Why a split keyboard
After months of coding 8+ hours a day I started getting numbness and tingling in my wrists — early signs of carpal tunnel. A traditional keyboard forces both hands together, wrists bent inward, for hours at a time.
I already owned a ZSA Moonlander. It helped, but I wanted to go further: understand every layer myself, from solder joint to firmware byte. So I bought a bare kit and built one from scratch.
Split keyboards keep hands at shoulder width — wrists straight, thumbs neutral. Thumb clusters offload work from the pinkies. Layers mean symbols are always one key off the home row.

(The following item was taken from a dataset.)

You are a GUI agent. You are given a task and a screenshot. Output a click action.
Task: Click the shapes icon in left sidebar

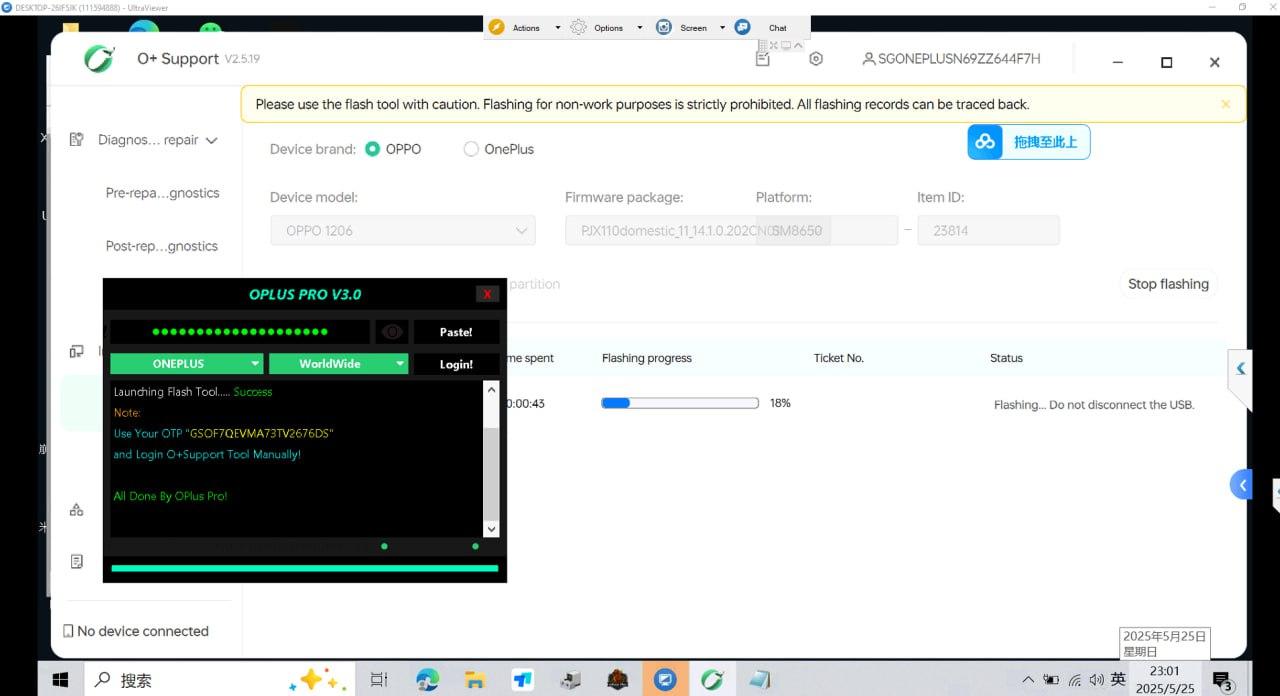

The kit — PandaKB Lily58 RGB MX
I picked the PandaKB Lily58 RGB MX: a well-documented open-source design with per-key RGB, hotswap sockets, and dual RP2040 microcontrollers. Both halves communicate over a TRRS cable.
Bill of materials
Tools needed
The build process
The PandaKB build guide recommends a specific order — I followed it closely because desoldering is painful on a board this dense. The golden rule: "Think twice, solder once."
The bug: all 70 LEDs went dark
After full assembly the RGB matrix wouldn't light up. Not one LED. Both WS2812B-5050 (underglow) and SK6812MINI-E (per-key) chains were dead.

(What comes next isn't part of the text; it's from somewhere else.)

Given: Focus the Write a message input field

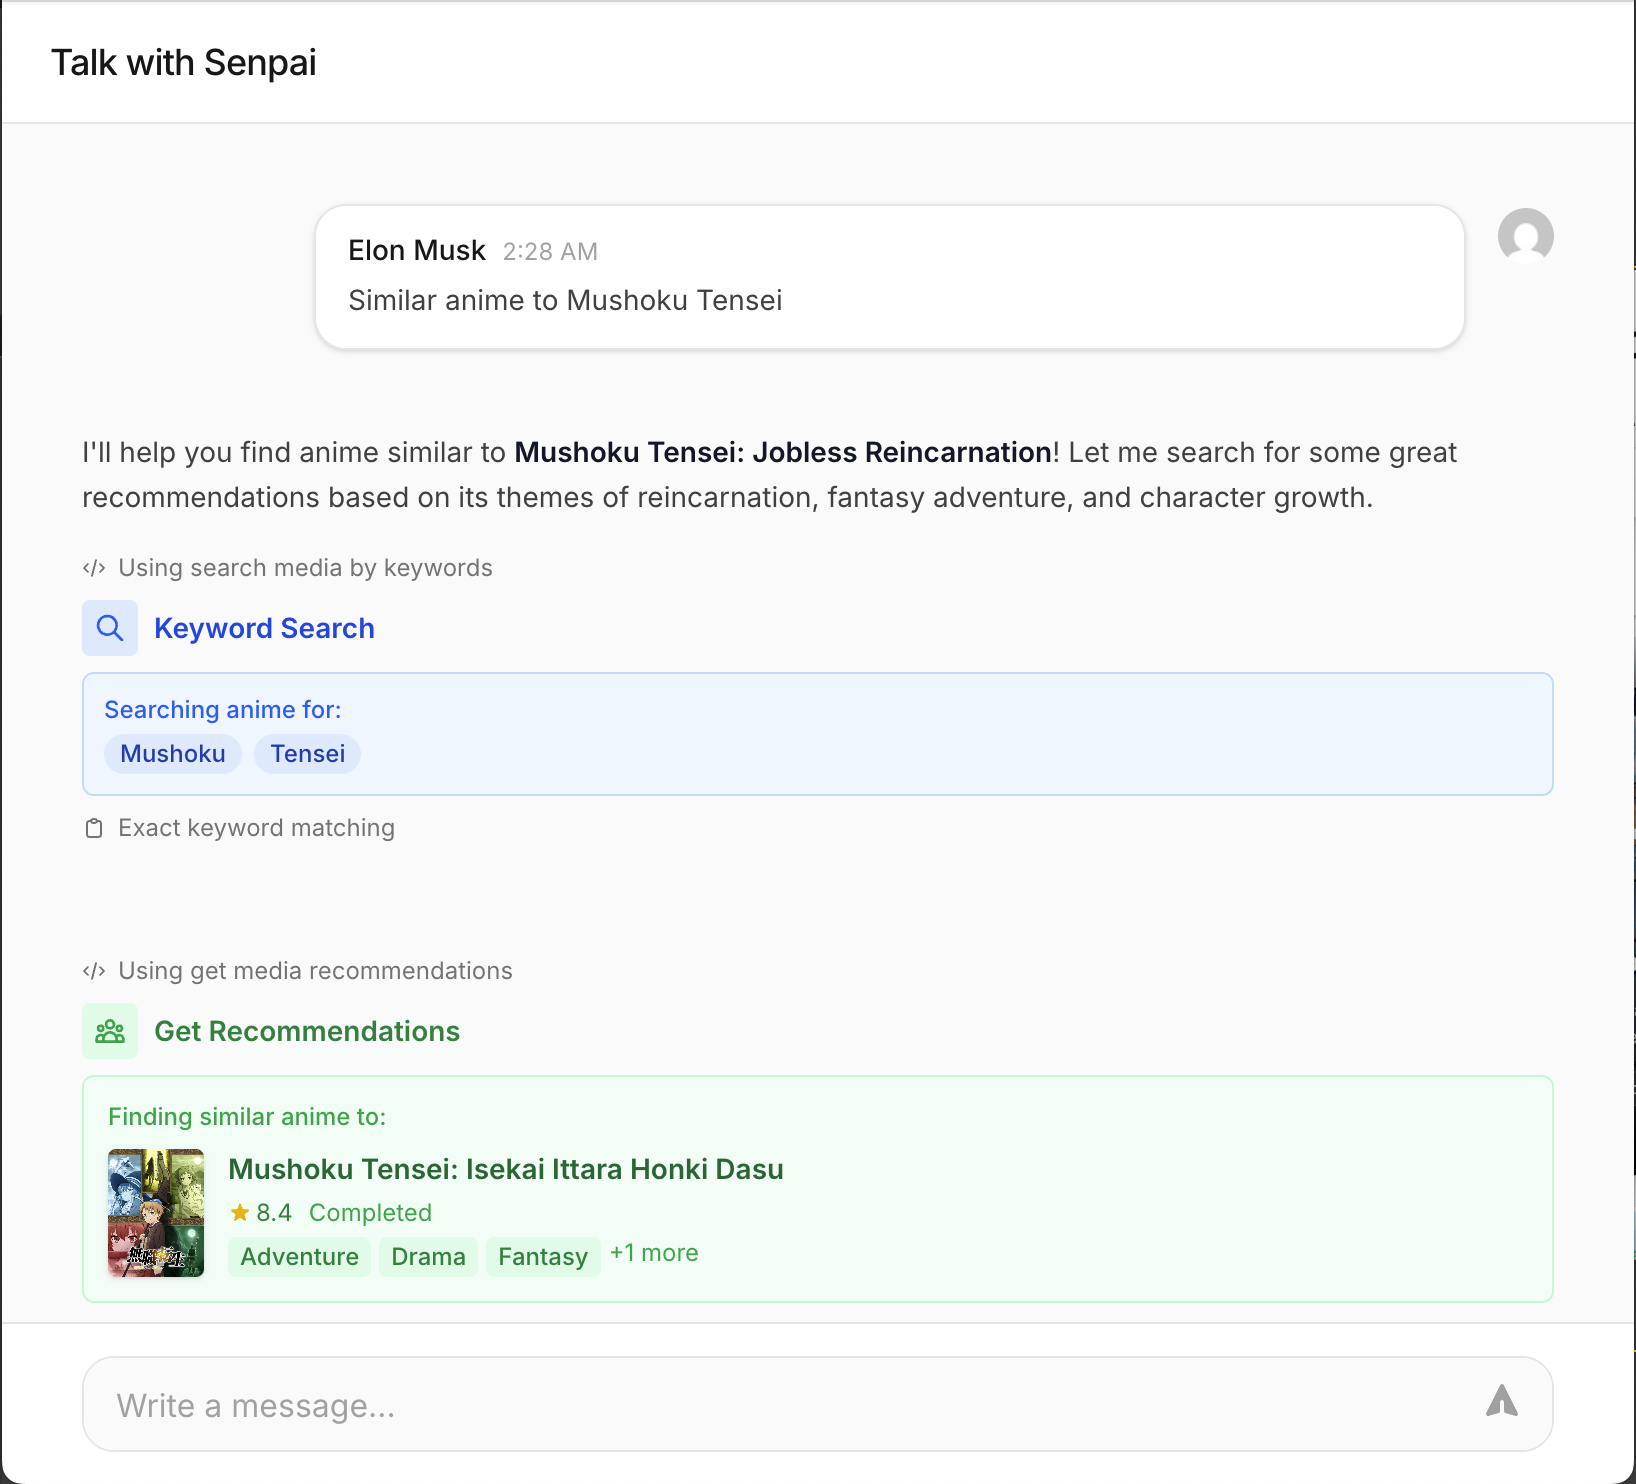Looking at the screenshot, I should tap(780, 1404).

WS2812-type LEDs run as a single daisy chain — data flows LED 1 → 2 → 3 → … → 70. If LED #1 fails, every LED downstream receives no signal and stays dark.
A multimeter traced the break to the very first LED in the chain. Reflowed the solder joint. All 70 came back on.
Common issue from PandaKB guide: Incorrect RGB display or a dead matrix almost always means a bad LED solder joint or wrong orientation on one of the early LEDs in the chain. Always reflow LED #1 before replacing components.
Firmware: QMK + Vial
The stock PandaKB binary had a split-hand detection bug on RP2040 — I compiled from source using the QMK Vial fork. Vial adds a live USB remap GUI: rearrange any key without recompiling or reflashing.
My layout is adapted from the ZSA Moonlander I used before. Every programming symbol sits one key off the home row on Layer 1. Went from 60 WPM → 15 WPM the first week. Back to faster than before — and the wrist pain is gone.